Dan: “The relationship develops at an early age. They can lean on it and partner up tighter. I know on the local level, we’ve developed deep, long relationships. There’s give and go. There’s feedback. I think [suppliers] value independents because of our willingness to parent up with them. Relationships are as close on the supplier side as they are on the customer side. And being part of a buying group gives us scale. If you’re a member of NAED and a buying group, you’ve scaled.”

Bill: “There are certain efficiencies to working with national companies. But manufacturers would be well-served to be actively managing their portfolio [diversifying the number of national chains along with the number of independents they are working with]. When they get overly consolidated, they have too many eggs in too few baskets.”

John: “Independents provide more access to the market. They can create a relationship with a local sales team and be successful, as opposed to having to go to a regional headquarters to really engage an opportunity. Independents are a little looser, and give more autonomy to their field team and branch management.”

George: “There is some sense of humility when dealing with independents – they recognize their spend may not be as big as others. If you have a system in place where people are empowered to make decisions on the local level, they will be out there working hard for you.”
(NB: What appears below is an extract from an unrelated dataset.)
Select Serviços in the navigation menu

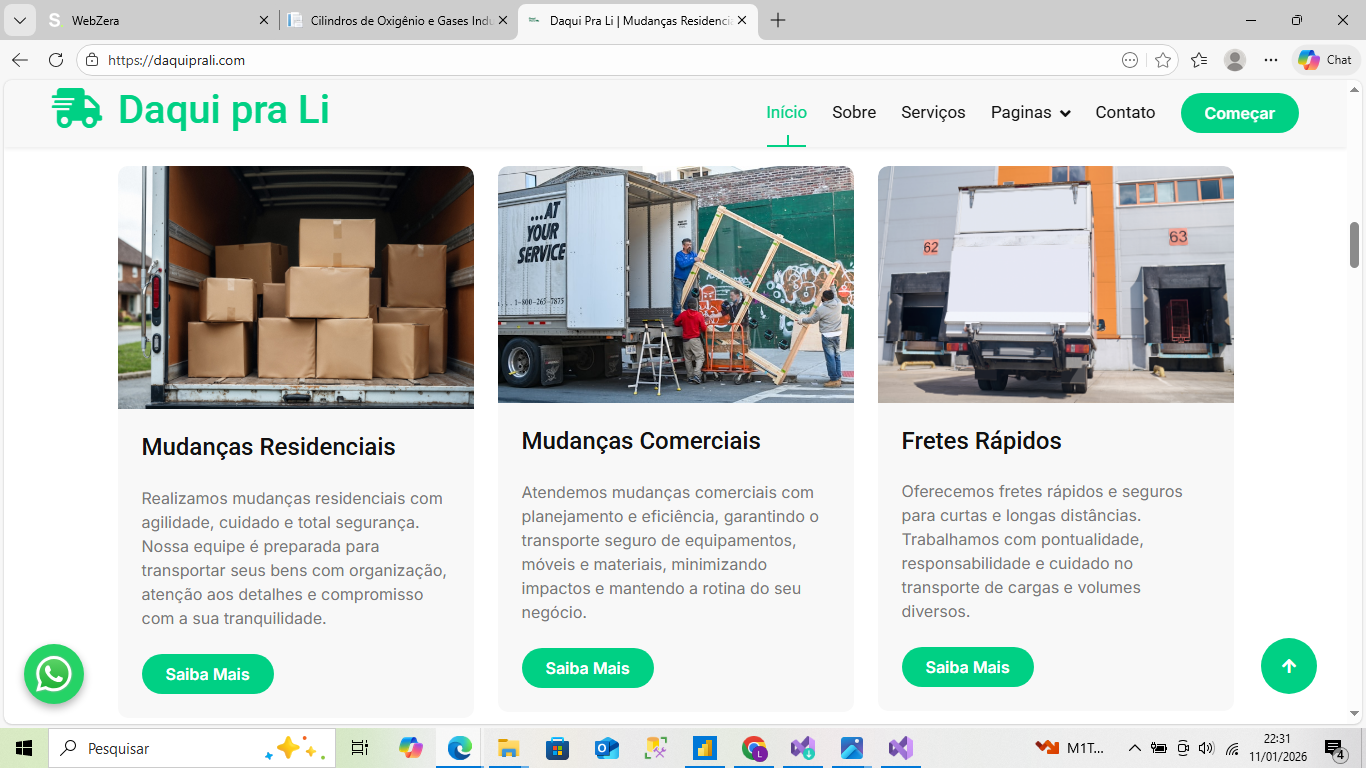coord(933,113)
Mike Marks: Supplier consolidation will continue – Does that put more risk on the independent than the national chain?

Bob: “There is still a lot of competition – especially in the LED arena – and that opens the door for newcomers.”
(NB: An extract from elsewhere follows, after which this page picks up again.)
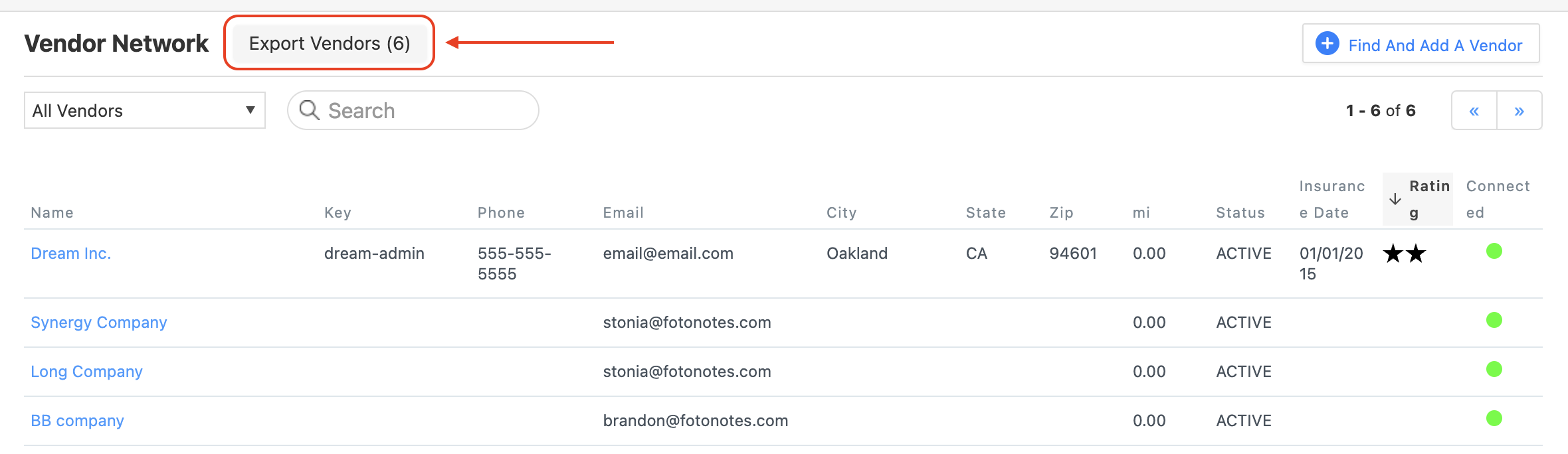The width and height of the screenshot is (1568, 454).
Task: Open the Dream Inc. vendor link
Action: 71,254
John: “The issue of consolidation creates scale, and scale creates leverage. It’s a significant challenge – not a threat, but a challenge. As the large get larger, the opportunities to have alternatives shrink.”

Dan: “There is definitely a challenge. But you have to look within that to see the opportunity for you company. When two manufacturers come together, that may enhance my position. Maybe I had a good relationship with one [manufacturer], but not with the other [manufacturer] – so now I have an inroad.”

George: “As long as we work together, we will be successful. If we keep the conversations respectful, I’m hopeful that consolidation will continue to benefit each company and make us stronger, and we’ll find ways to work together to keep serving our customers, which is the important part.”

Bill: “It’s great to see your partners grow, but there can be things we get sad about. Leadership that’s lost, certain brands that have been around a long time falling off. The biggest challenge, as it relates to distributors and manufacturers right now, is the amazing amount of turnover within the manufacturers’ executive teams. There’s just not a continuity of leadership where we can have a good relationship and community anymore.”

Mike Marks: What’s the right way for an independent to go about succession?

Dan: “Building a really good executive team and supporting that with an advisory board. So that when you have issues, you can drill them down from the top, and then bring them up from the bottom – and you can execute quicker that way. You’ve got to have a team that’s like-minded. You do this because you work with people that you like being around. I love to go into the office and the engagement with the people I work with – every one of them.”

George: “You have to have the mindset that your stewardship in a leadership position is relatively short. This is my eighth year leading the company, but within the first year, we started talking about succession. By the time I retire, we will have been working on this plan for 15 years. We’ve been thinking about the next generation of leaders, and how to support them. You have to think about it long in advance.”

John: “I’ve been though a number of positions and an acquisition. If you are contemplating a succession strategy, allow plenty of time to plan and nurture whatever conclusion you reach. You want to try to move your organization in a good direction. Also, seek help or counsel – don’t go at it yourself.”


The panel closed out with final thoughts from the panelists, all echoing similar sentiments: the future Is bright for the entrepreneurial, spirited independents. As long as they keep planning ahead and working together with peers in the channel, the opportunities are boundless.